Es muss vorbeugend gearbeitet werden, um bestehende Sprachprobleme frühzeitig zu erkennen und fachgerecht damit umzugehen, um spätere Probleme zu vermeiden. Es muss durch Integration möglichen Folgeproblemen im schulischen Bereich und anderen Lebensbereichen vorgebeugt werden. Erst dann stellt sich die Frage des Besuchs einer Sprachheilgrundschulklasse.
Das heißt bestimmt nicht, dass die Arbeit der Schulen überflüssig oder wertlos ist. Die pädagogische präventive Arbeit in den Sprachheilgrundschulen ist erfolgreich und unverzichtbar. Wir müssen aber auch erkennen, dass sich die Hilfen für Menschen mit sprachlichen Behinderungen weiterentwickelt haben. Methoden der Frühförderung und der integrativen Pädagogik machen die stationäre Arbeit teilweise ersetzbar. Es ist aber weder möglich noch sinnvoll, die neuen integrativen, frühzeitig präventiven Zielsetzungen zu verfolgen und gleichzeitig die Sprachheilgrundschulen in vollem Umfang aufrechtzuerhalten. Dass diese Entwicklung nicht alle erfreut, ist klar. Letztlich geht es hier auch darum, dass in der Bildungspolitik - wie überall - ein Kampf um die begrenzten Steuermittel stattfindet und dass die Sprachheilgrundschulen hier in die Klemme kommen. Ich bin aber davon überzeugt, dass es der richtige Weg ist, den Besuch der Sprachheilgrundschulen möglichst zu vermeiden.
Wir teilen also die Einschätzung und die Priorität der Landesregierung: Prävention vor Integration vor stationärer Förderung. Deshalb können wir uns auch immer noch nicht dem von der CDU vorgeschlagenen Denkmalschutz für die Sprachheilgrundschulen anschließen.
(Beifall der Abgeordneten Angelika Birk [BÜNDNIS 90/DIE GRÜNEN] - Zuruf der Abgeordneten Sylvia Eisenberg [CDU])
Die Ausstellung von Blankoschecks, wie es die Kollegin Eisenberg gern gesehen hätte, ist nicht gerechtfertigt.
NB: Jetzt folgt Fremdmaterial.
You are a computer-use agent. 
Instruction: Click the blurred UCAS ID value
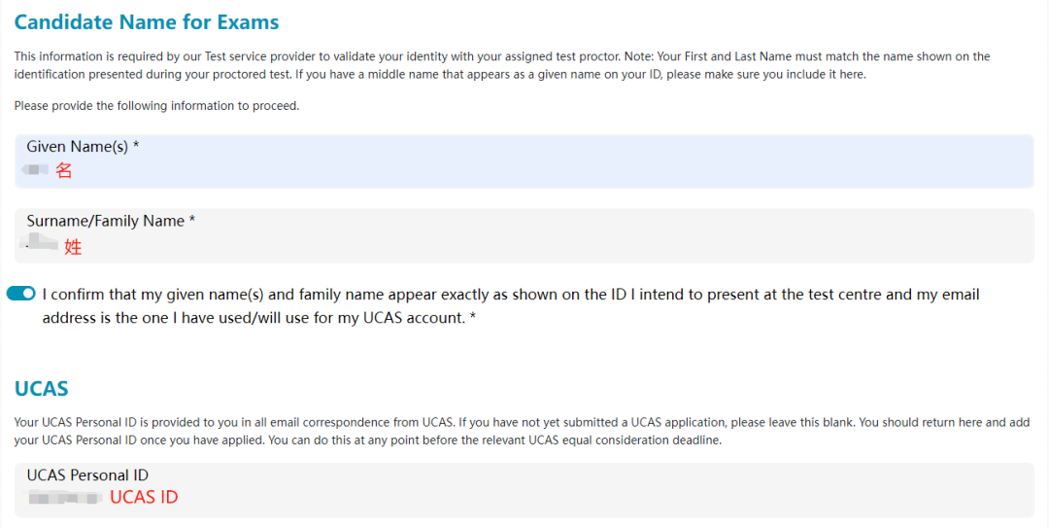[x=65, y=498]
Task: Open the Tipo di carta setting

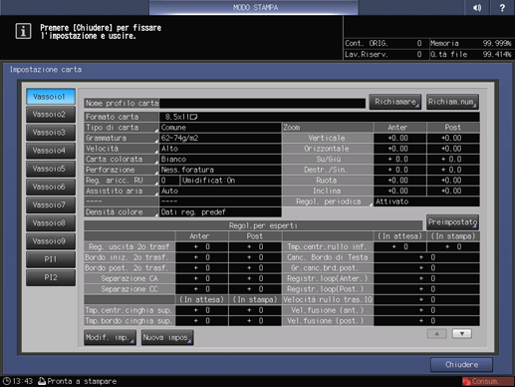Action: 122,128
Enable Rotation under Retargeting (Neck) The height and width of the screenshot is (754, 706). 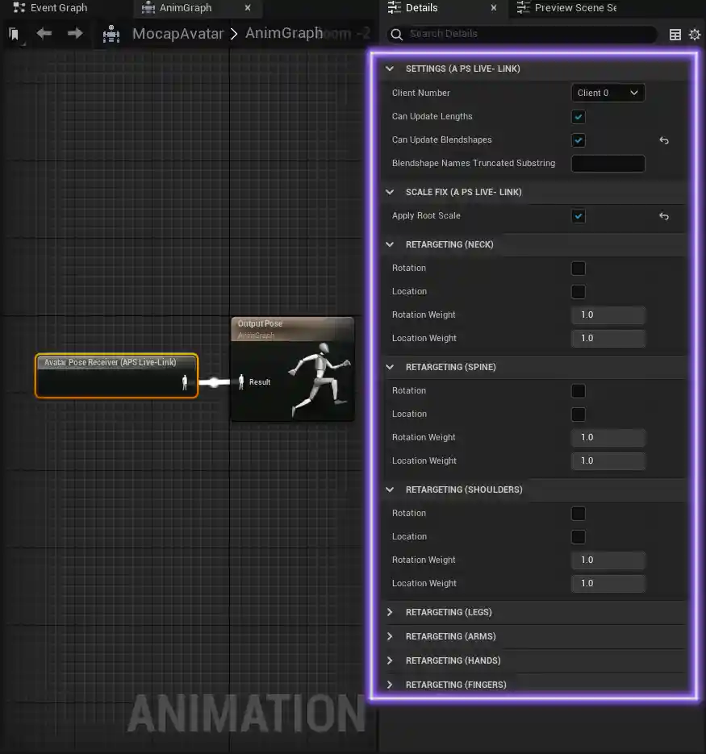(x=579, y=269)
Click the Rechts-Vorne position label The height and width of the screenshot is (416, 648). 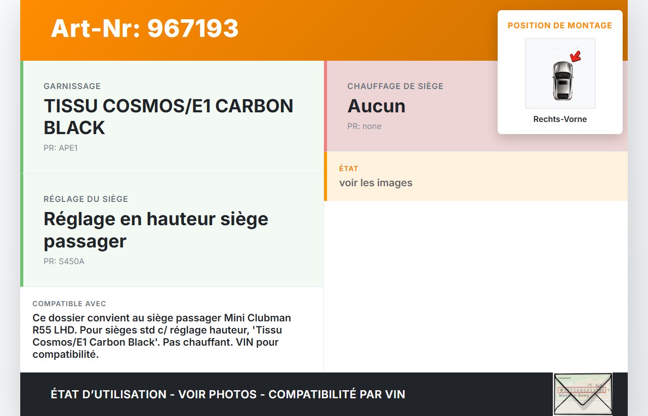(560, 119)
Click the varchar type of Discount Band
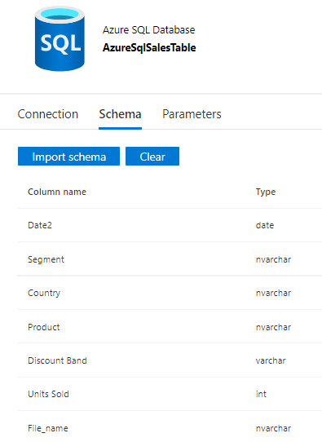322x442 pixels. 271,360
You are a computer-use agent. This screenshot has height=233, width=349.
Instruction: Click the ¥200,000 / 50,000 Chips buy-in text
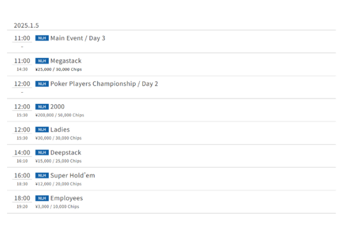[59, 115]
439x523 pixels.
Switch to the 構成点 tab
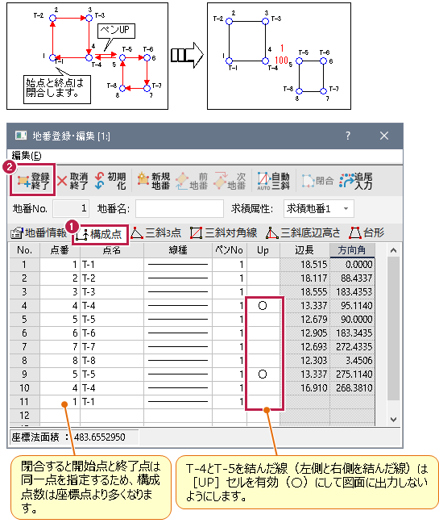[100, 234]
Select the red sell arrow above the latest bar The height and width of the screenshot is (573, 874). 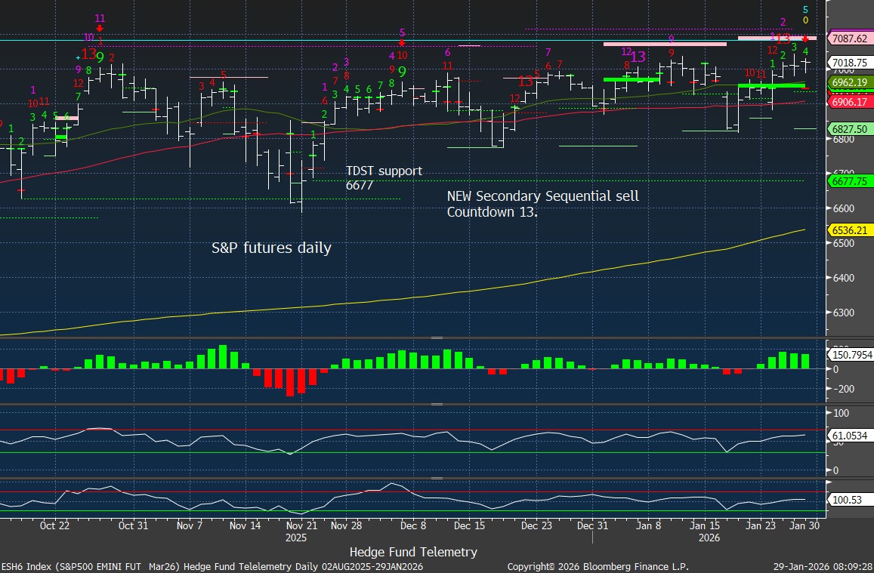click(805, 39)
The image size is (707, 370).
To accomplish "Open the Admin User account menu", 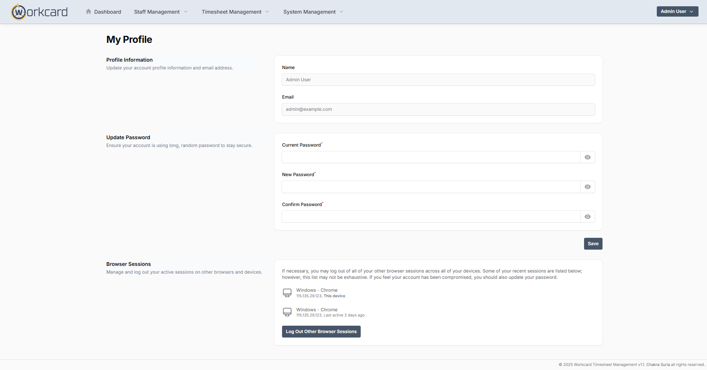I will 677,11.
Liebe Kollegin Eisenberg, es mag sein, dass das ein wenig polemisch ist. Trotzdem klingt das an. Ich lasse das so stehen.
Diese Schulen müssen im Gesamtkontext der Hilfen bewertet werden. Es ist richtig, auch das hervorzuheben. Daher muss die Verteilung der Ressourcen auch durch eine Stelle erfolgen, die regional das gesamte Geschehen im Blick hat. Dafür sind immer noch die Schulämter gut geeignet.
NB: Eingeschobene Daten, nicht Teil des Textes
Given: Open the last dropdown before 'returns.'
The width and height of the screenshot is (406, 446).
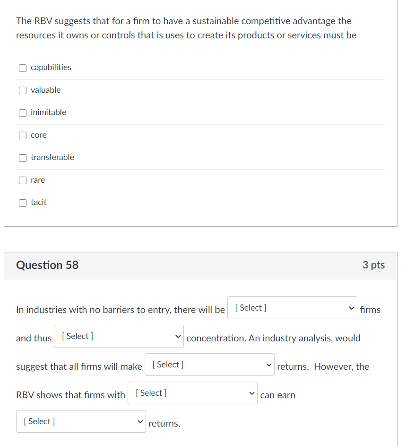Looking at the screenshot, I should (81, 421).
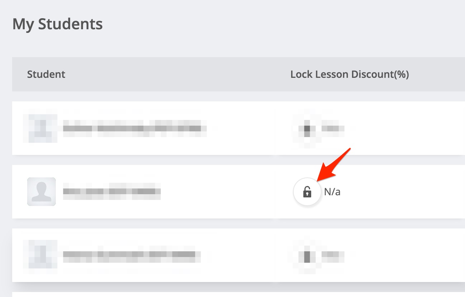Click blank space between second student's name and lock
Image resolution: width=465 pixels, height=297 pixels.
click(x=222, y=192)
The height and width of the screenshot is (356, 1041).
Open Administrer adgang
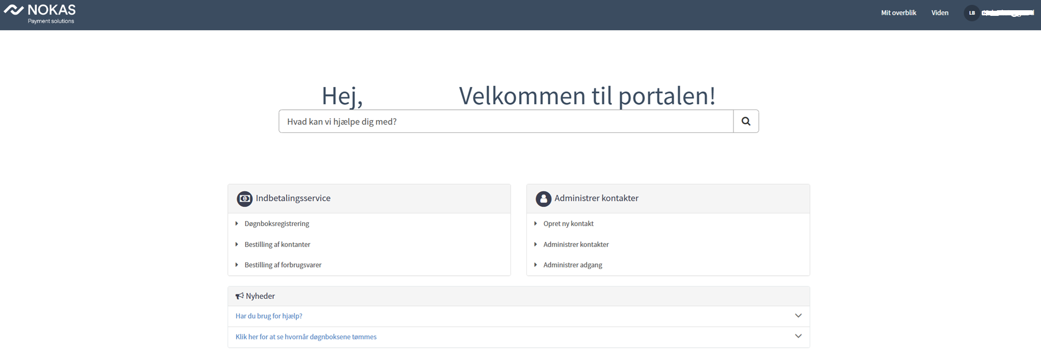(x=572, y=265)
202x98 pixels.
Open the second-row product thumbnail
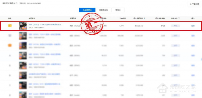pyautogui.click(x=23, y=36)
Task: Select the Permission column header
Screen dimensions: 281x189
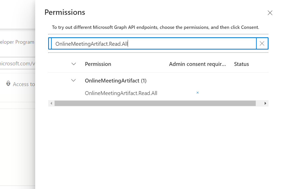Action: click(x=98, y=64)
Weitere Wortmeldungen liegen nicht vor. Ich schließe die Beratung. Es ist beantragt worden, den Bericht an den Bildungsausschuss und den Sozialausschuss zur abschließenden Beratung zu überweisen. Wer so verfahren will, den bitte ich um das Handzeichen! - Gegenstimmen? - Enthaltungen? - Wir haben einstimmig so beschlossen.
Modellversuch zur Nutzung der Standspur der A 7 in Verkehrsstoßzeiten als Fahrgemeinschaftsfahrstreifen
Das Wort zur Begründung wird nicht gewünscht. Ich eröffne die Aussprache. Herr Abgeordneter Stritzl hat das Wort.
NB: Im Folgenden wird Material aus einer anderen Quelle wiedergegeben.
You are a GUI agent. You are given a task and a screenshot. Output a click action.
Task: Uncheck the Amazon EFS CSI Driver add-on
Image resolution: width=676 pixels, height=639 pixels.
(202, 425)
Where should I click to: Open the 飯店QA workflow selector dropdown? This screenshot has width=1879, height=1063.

Herr Präsident! Meine sehr verehrten Damen und Herren! Die ersten Reaktionen machen die Betroffenheit deutlich.
Jeder, der morgens oder abends Radio hört, weiß, dass die Meldungen über Verkehrsstaus zu den meistgehörten Beiträgen von Hörfunkveranstaltern geworden sind, und zwar nicht deshalb, weil die Menschen etwa einen zunehmenden Hang zu Science-Fiction-Beiträgen hätten, sondern weil diese Beiträge der Hörfunkveranstalter eine bei ihnen stetig stärker werdende Belastung widerspiegeln. Zehntausende von Menschen müssen bei uns täglich Stunden im Stau verbringen, wenn sie auf dem Weg zur Arbeit oder von der Arbeit nach Hause sind.